In addition to watching and sending changes in MongoDB to Kafka, you can send entire collections or views

direct-read-namespaces = [ "mydb.mycol", "mydb.myview" ]

sending multiple MongoDB collections to the same Kafka topic

By default, route81 will write data from MongoDB collection db1.col1 to a Kafka topic named db1.col. You can override this mapping by providing a producer-map setting. You can have 1 or more producer-map settings in your config file. For example, the following configuration will send all data from MongoDB database mydb to Kafka topic my-topic and anotherdb to my-second-topic.

# put these at the end of your config
[[producer-map]]
mongo-namespace = "mydb"
kafka-topic = "my-topic"

[[producer-map]]
mongo-namespace = "anotherdb"
kafka-topic = "my-second-topic"

To send all data to the same topic just supply the kafka topic name

# put these at the end of your config
[[producer-map]]
kafka-topic = "my-catchall-topic"

save and resume your progress across restarts

Turn on resume mode to save timestamps in MongoDB periodically of data that has been sent to Kafka. When started in this mode route81 will resume progress at the last save point. This requires route81 to be able to save documents in the collection route81.resume in MongoDB.

route81 -resume

pipelines

You can run aggregation pipelines on your change stream or direct reads. Aggregation pipelines let you filter or modify the data that is sent to Kafka. Pipelines are configured in your TOML file. For example, the following config sets up an aggregation pipeline on the test.test collection change streams such that only insert events are sent to Kafka.

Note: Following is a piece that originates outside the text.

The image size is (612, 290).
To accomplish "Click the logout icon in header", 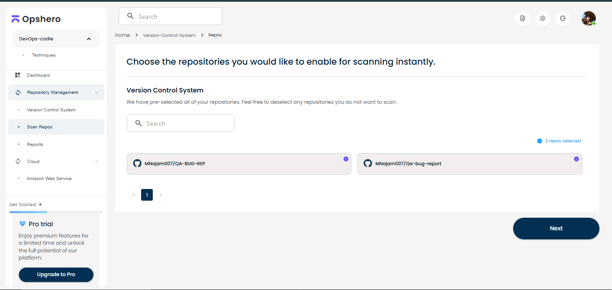I will [563, 18].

change-stream-namespaces = ["test.test"]

[[pipeline]]
namespace = "test.test"
direct = false
stages = """
[ { "$match" : { "operationType": "insert" } } ]
"""

You can have up to 2 pipelines per MongoDB namespace. If direct is false the pipeline will be applied to the change stream on the namespace. If direct is true the pipeline with be applied to direct reads of the namespace.

The stages you configure will differ between direct and indirect. Direct stages will be run directly against the docs from the MongoDB namespace. Indirect stages will be run against the stream of change events for the namespace. The format of a stream of change events are documented here.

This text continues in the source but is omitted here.